WHAT YOU ARE ASKED TO DO:
Can you gather every line of the listing below that contains the string "pixels", treating uppercase and lowercase letters as distinct?

-- START OF SOURCE DATA --

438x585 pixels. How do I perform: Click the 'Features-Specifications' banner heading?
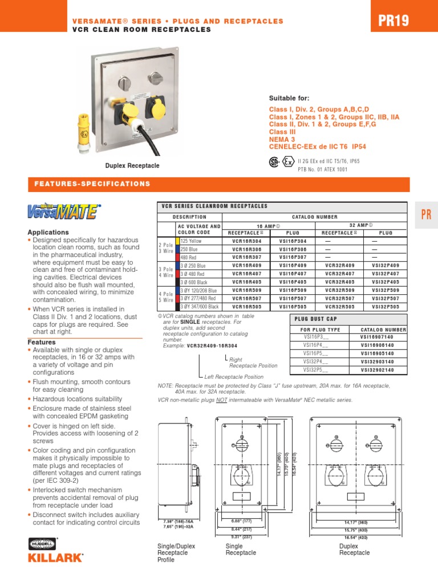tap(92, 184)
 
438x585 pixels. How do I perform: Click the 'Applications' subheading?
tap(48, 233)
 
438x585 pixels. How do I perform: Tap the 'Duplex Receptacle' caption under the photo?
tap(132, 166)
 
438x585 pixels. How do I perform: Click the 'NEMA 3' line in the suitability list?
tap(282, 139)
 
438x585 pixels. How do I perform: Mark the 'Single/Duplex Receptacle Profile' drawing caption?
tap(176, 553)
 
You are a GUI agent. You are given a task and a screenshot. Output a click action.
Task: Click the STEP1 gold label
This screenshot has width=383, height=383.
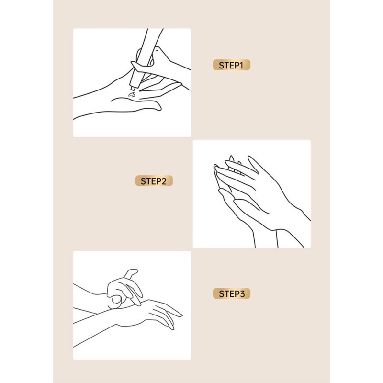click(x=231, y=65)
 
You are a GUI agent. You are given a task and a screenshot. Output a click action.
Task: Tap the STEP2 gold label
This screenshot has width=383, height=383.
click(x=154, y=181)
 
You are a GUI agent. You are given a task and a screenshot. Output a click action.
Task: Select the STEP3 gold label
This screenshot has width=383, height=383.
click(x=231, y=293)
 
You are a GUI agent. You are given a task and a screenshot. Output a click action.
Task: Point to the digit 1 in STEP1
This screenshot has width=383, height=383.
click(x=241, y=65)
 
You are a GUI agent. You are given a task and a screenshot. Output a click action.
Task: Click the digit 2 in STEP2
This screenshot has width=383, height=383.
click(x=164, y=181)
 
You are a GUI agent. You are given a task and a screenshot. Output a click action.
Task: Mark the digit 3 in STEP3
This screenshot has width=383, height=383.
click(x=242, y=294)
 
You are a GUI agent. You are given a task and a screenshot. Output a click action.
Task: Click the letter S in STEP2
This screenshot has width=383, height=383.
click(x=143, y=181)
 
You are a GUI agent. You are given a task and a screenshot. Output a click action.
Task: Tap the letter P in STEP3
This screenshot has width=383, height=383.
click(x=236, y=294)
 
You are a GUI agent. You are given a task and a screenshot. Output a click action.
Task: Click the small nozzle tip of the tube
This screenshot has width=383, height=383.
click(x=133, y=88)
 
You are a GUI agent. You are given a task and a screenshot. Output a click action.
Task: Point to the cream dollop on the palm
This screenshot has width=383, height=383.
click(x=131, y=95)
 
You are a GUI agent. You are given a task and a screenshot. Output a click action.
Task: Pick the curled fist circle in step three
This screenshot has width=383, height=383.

-- END OF SOURCE DATA --

CORRECT OUTPUT:
438x585 pixels. How do I perform: Click the 'Features-Specifications' banner heading?
438x585 pixels. How do I perform: Click the 'Applications' subheading?
438x585 pixels. How do I perform: Tap the 'Duplex Receptacle' caption under the photo?
438x585 pixels. How do I perform: Click the 'NEMA 3' line in the suitability list?
438x585 pixels. How do I perform: Mark the 'Single/Duplex Receptacle Profile' drawing caption?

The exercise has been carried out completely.